WHAT NEEDS TO BE DONE. Return verbatim the lines that run from the one holding "Click the Inmate Inquiry header title" to the end of the listing, both ends included, without the pictures.

DATA RECORDS.
• • • •

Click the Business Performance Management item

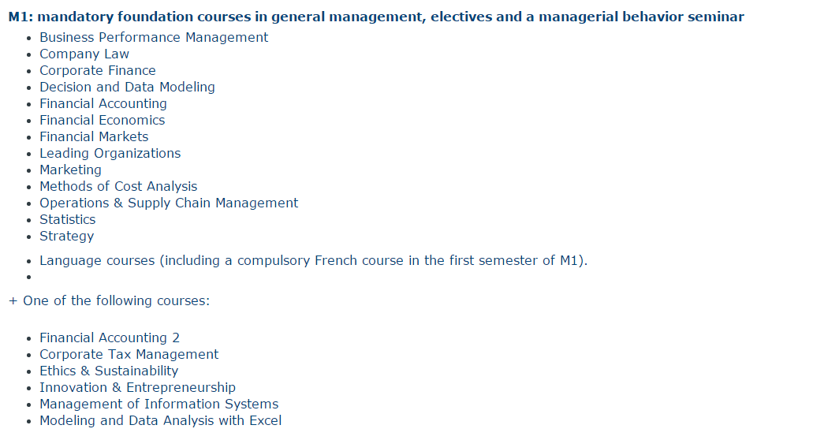click(x=154, y=38)
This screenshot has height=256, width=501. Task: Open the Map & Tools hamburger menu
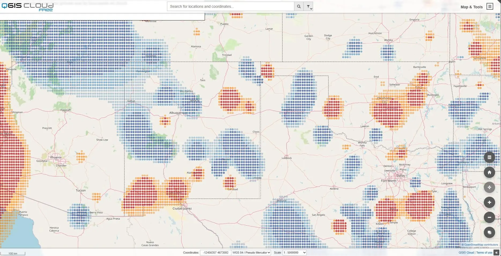[490, 6]
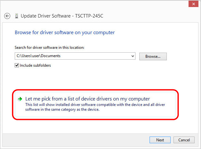This screenshot has height=149, width=201.
Task: Click inside the C:\Users\user\Documents path field
Action: click(x=73, y=56)
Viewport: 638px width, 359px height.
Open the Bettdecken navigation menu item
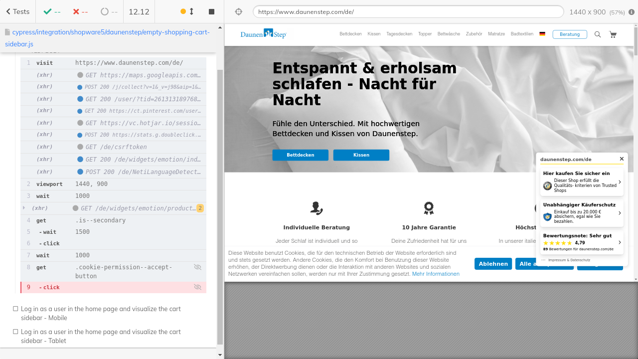click(350, 34)
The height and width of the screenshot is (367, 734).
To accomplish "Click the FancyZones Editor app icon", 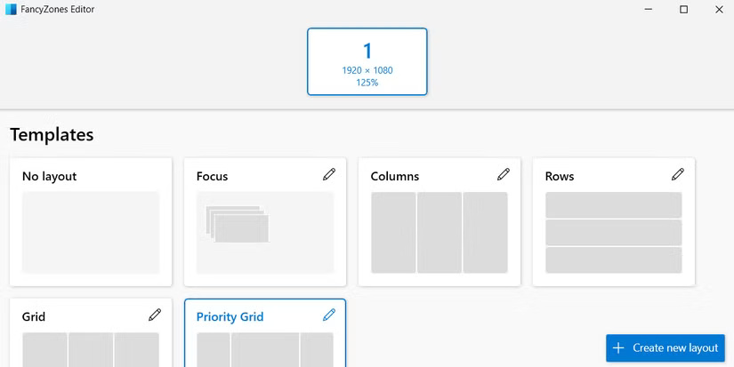I will [11, 10].
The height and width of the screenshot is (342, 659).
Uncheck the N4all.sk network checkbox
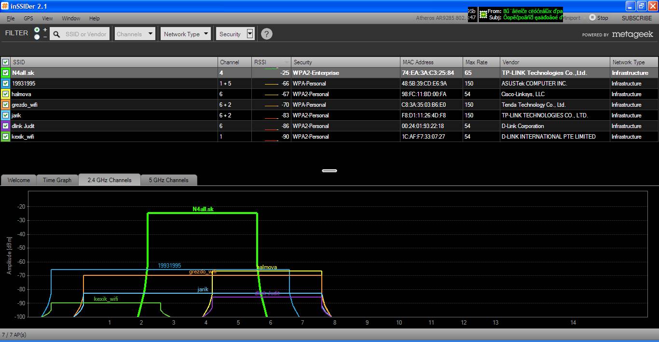pos(6,73)
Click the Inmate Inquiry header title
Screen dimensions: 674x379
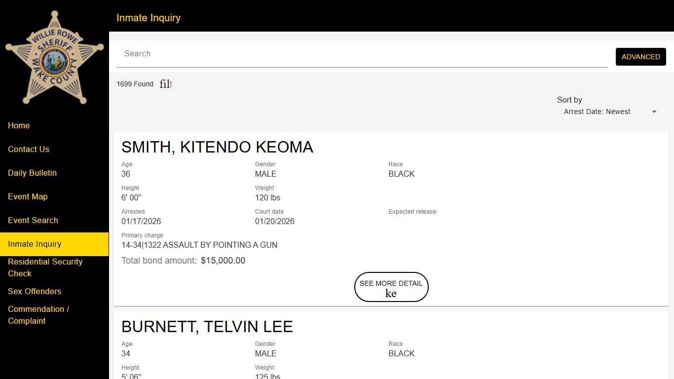tap(149, 18)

• • • •

ANSWER SPACE.
Click the Inmate Inquiry header title
Screen dimensions: 674x379
tap(149, 18)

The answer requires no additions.